Amazon first announced that their small packages could be delivered by drones from Amazon Prime Air in December 2013. The ambitious implementation plan was predicting first flights for the service by the end of 2015.
This video featuring Jeremy Clarkson was put on YouTube in November 2015 and last time I looked had over 6,295,000 views. So the public’s interest in Amazon and their aerial drone delivery is very strong.
The Air regulations in the U.S. and the UK had a few major issues with this plan, which are ongoing. Now in May 2016 the 30-minute or less Amazon drone dispatch for the football boots that Jeremy talks about looks a long way off.
The Aviation authorities have taken the view that Unmanned Aircraft Systems should be subject to similar compliance and supervision as manned aviation.
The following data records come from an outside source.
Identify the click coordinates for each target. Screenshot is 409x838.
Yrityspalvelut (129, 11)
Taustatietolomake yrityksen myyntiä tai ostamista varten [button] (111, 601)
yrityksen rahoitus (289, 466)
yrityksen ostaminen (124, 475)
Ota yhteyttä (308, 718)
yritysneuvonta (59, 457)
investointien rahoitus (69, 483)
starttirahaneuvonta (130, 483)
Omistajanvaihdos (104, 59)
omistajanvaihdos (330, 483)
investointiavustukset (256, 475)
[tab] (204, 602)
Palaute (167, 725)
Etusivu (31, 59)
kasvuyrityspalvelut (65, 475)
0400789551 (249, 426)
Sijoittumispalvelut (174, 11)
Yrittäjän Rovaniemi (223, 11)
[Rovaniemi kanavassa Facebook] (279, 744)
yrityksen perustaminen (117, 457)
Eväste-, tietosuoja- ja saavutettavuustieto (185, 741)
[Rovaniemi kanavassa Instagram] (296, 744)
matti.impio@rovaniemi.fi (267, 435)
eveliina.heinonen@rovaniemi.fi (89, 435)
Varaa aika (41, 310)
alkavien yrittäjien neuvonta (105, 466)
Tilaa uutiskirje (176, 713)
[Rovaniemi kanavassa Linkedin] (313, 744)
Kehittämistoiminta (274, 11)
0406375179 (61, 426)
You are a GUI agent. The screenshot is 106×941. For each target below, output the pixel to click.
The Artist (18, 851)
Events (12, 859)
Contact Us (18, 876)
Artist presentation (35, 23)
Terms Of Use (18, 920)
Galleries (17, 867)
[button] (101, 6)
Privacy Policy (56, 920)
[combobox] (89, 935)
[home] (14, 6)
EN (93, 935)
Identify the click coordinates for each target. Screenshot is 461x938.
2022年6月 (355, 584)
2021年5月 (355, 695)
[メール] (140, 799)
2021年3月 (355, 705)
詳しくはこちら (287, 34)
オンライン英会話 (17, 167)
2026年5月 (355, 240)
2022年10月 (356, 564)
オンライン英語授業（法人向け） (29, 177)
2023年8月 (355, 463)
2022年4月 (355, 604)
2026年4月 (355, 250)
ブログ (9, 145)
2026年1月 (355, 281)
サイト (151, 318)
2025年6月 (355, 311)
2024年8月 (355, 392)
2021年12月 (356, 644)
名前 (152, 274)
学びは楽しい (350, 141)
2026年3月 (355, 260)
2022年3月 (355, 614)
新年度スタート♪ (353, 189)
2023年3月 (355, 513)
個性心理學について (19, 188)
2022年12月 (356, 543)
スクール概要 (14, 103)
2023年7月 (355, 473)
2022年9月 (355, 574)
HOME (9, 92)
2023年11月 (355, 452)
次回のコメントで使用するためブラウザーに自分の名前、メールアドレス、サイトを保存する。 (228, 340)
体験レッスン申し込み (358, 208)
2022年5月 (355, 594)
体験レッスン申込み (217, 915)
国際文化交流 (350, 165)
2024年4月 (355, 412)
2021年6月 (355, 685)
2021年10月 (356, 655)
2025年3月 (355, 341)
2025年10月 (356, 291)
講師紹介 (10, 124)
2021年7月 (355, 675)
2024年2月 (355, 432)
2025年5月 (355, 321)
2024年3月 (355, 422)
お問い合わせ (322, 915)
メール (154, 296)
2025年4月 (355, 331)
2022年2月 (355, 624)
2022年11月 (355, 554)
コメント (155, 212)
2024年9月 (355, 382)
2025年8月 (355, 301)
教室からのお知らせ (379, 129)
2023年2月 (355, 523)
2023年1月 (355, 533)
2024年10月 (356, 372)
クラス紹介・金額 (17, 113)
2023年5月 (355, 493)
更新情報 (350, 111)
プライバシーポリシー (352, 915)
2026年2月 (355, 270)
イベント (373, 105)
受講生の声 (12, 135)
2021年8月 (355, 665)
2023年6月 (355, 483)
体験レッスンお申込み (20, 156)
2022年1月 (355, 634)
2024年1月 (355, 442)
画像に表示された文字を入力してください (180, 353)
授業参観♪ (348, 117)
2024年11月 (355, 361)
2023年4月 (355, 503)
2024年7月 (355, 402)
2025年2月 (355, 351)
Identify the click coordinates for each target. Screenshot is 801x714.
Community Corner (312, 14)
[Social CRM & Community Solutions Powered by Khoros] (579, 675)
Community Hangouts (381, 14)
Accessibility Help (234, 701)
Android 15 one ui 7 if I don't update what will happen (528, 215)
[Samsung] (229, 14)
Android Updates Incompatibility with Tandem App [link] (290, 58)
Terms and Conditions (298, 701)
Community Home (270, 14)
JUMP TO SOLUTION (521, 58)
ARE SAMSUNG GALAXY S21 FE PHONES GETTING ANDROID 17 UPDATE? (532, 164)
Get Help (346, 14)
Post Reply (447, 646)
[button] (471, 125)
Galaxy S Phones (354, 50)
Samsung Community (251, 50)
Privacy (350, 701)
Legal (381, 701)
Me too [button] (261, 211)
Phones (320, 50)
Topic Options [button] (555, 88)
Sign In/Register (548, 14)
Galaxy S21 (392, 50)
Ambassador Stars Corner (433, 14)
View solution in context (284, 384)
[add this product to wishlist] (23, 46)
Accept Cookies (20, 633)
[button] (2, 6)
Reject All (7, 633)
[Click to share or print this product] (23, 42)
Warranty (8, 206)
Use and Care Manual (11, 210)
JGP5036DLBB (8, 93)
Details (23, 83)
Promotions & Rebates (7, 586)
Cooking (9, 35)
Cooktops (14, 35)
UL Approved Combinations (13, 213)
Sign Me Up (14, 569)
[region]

So there are many regulatory and technical problems to be solved before Amazon Prime Air becomes airborne, despite Amazon’s size, influence and corporate muscle.
The idea of a fleet of unwatched drones being released into airspace is unlikely.
Amazon claim they will operate safely beyond line of sight to distances of 10 miles or more.
The launch of the DJI Phantom 4 has shown that drone ‘Sense and Avoid” proximity sensors to stop the UAV flying into a wall or tree, do work, and are now becoming part of mainstream drone technology.
This was one of the problems highlighted when Amazon Prime Air were showing their drones landing in customer designated back yards surrounded by fences trees and other drone crashing objects.
Another issue was the possibility of the delivery drones being hacked, flown and landed into someone else’s garden.
Simple human theft of drone packages and the actual drones is another hot issue. Would Amazon Prime Air have no fly zones so they don’t fly into bad neighborhoods’. In these “no go” areas an Amazon drone could become a respect trophy, taking pride of place in the thief’s house.
Camera’s on drones are now common place, so in addition to the customer to the SMS mobile delivery alerts, will Amazon take aerial images or video footage of each delivery to help with the obvious disputes of – It was never delivered, it did not land here.
I am sure this is not just a brilliant marketing ploy by Amazon they have invested very substantial sums of money into Amazon Prime Air.
They have drone development centres in the Untied States, United Kingdom, Israel and Austria. Here is the link to read Amazon’s airspace proposals.
Their current corporate strategy for delivery is to set up their own delivery service called Amazon Logistics with staff, vehicles to take over and reduce the use of third party carriers like UPS and Royal Mail.
Amazon say they do not want to replace the 45 carriers they currently work with, but compliment their service as they move into fast delivery. Since Amazon Logistic launched in the UK two years ago they now have two sorting centres and 13 delivery hubs.